Und das führt den TBV am kommenden Samstag (15 Uhr) nach Flensburg in die Campushalle. Doch seine komplette Mannschaft hat Trainer Markus Baur erst am Donnerstag wieder beisammen, bis zum Mittwoch hat Bundestrainer Heiner Brand Carsten Lichtlein, Lars Kaufmann, Martin Strobel, Michael Kraus, Holger Glandorf und Sebastian Preiß in Kamen-Kaiserau unter seinen Fittichen. Ein Spagat für Markus Baur, der für den langjährigen Mittelmann der deutschen Auswahl aber mittlerweile wohl zur Routine geworden ist.
Am Freitag wird sich der TBV-Tross dann bereits auf den Weg Richtung Flensburg machen.

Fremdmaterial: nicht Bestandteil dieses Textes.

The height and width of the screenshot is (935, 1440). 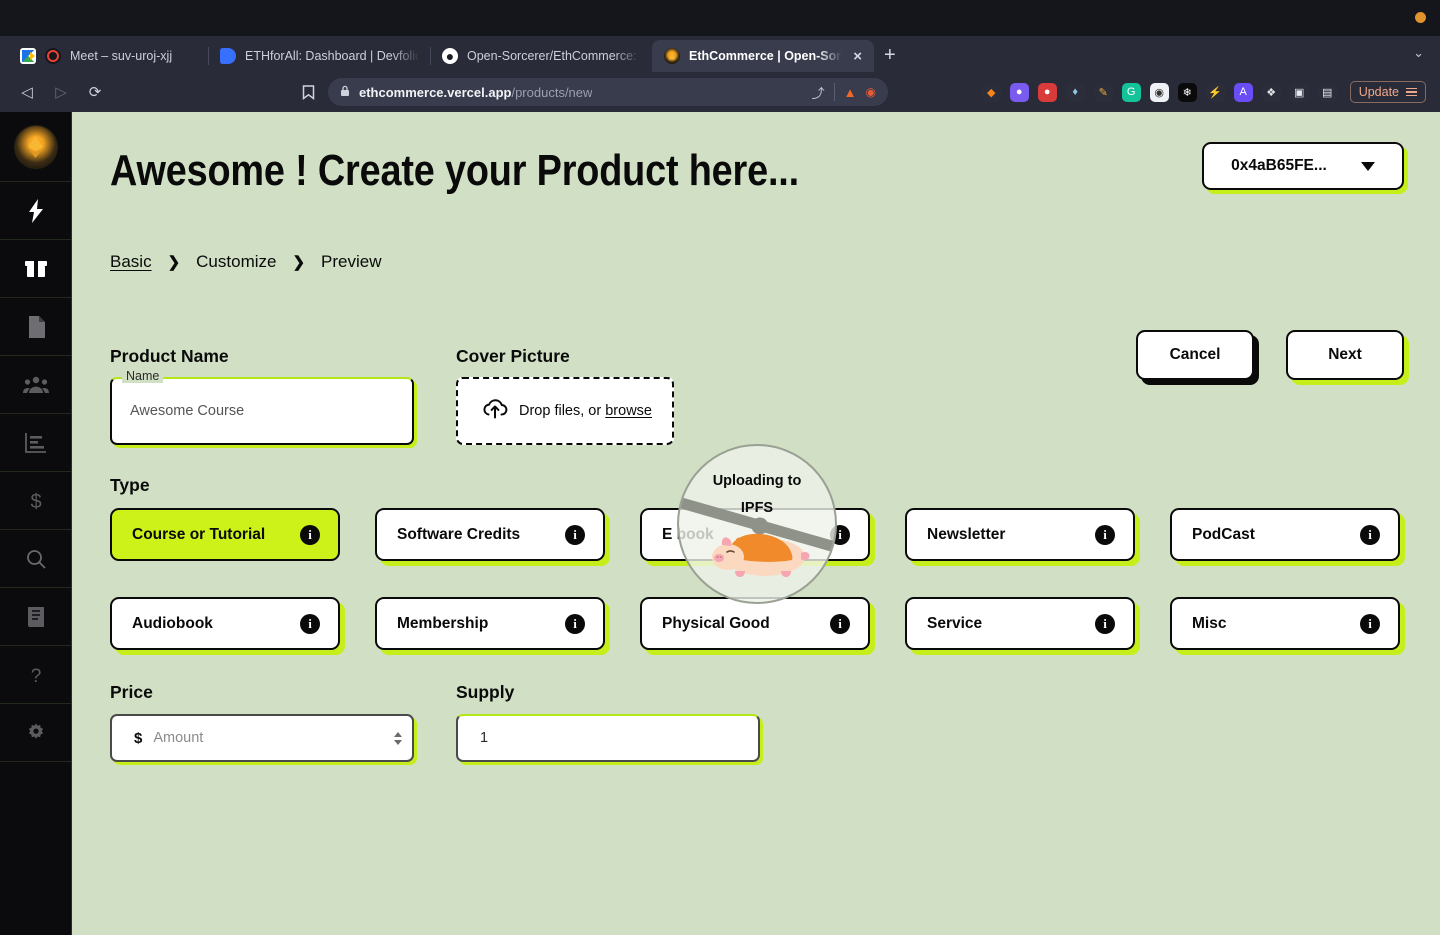 What do you see at coordinates (95, 92) in the screenshot?
I see `reload-button: ⟳` at bounding box center [95, 92].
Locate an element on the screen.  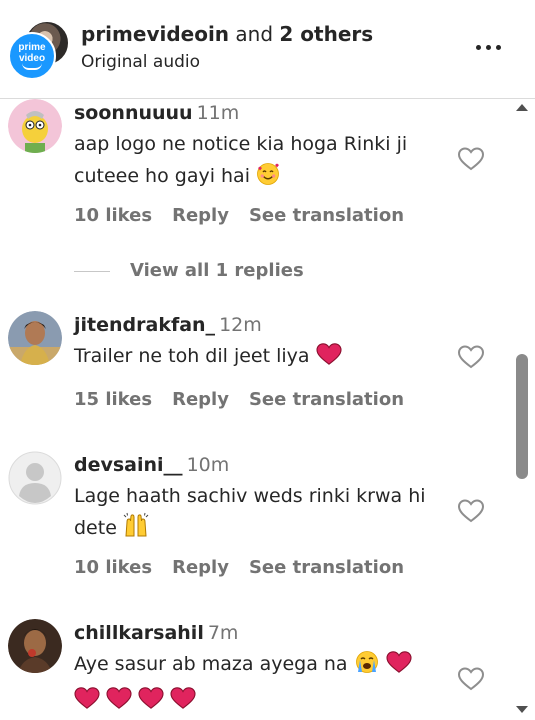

Sollte sich keiner der Spieler beim Lehrgang verletzen, wird Baur einmal mehr nur auf Logi Geirsson verzichten müssen, dessen Schulteroperation noch eine längere Rehapause nach sich zieht. Tamas Mocsai ist hingegen wieder voll im Training, der ungarische Nationalspieler zeigte bei seinem Comeback gegen Nordhorn sofort auf, wie wichtig er für das Team ist.
Das Gastspiel in Dresden vor gut 4.000 Zuschauern war am vergangenen Wochenende eine gelungene Abwechslung für die Mannschaft, das Fazit fiel natürlich umso positiver aus, da sich keiner der TBV-Profis verletzt hatte: Ein im Endspurt der Liga äußerst wertvoller Faktor. Die SG Flensburg-Handewitt hat die lange Pause bis zum Aufeinandertreffen mit dem TBV ebenso zu einem Freundschaftsspiel genutzt. Statt Dresden hieß es für die SG allerdings Süderlügum, der Gegner war eine Nordfriesland-Auswahl.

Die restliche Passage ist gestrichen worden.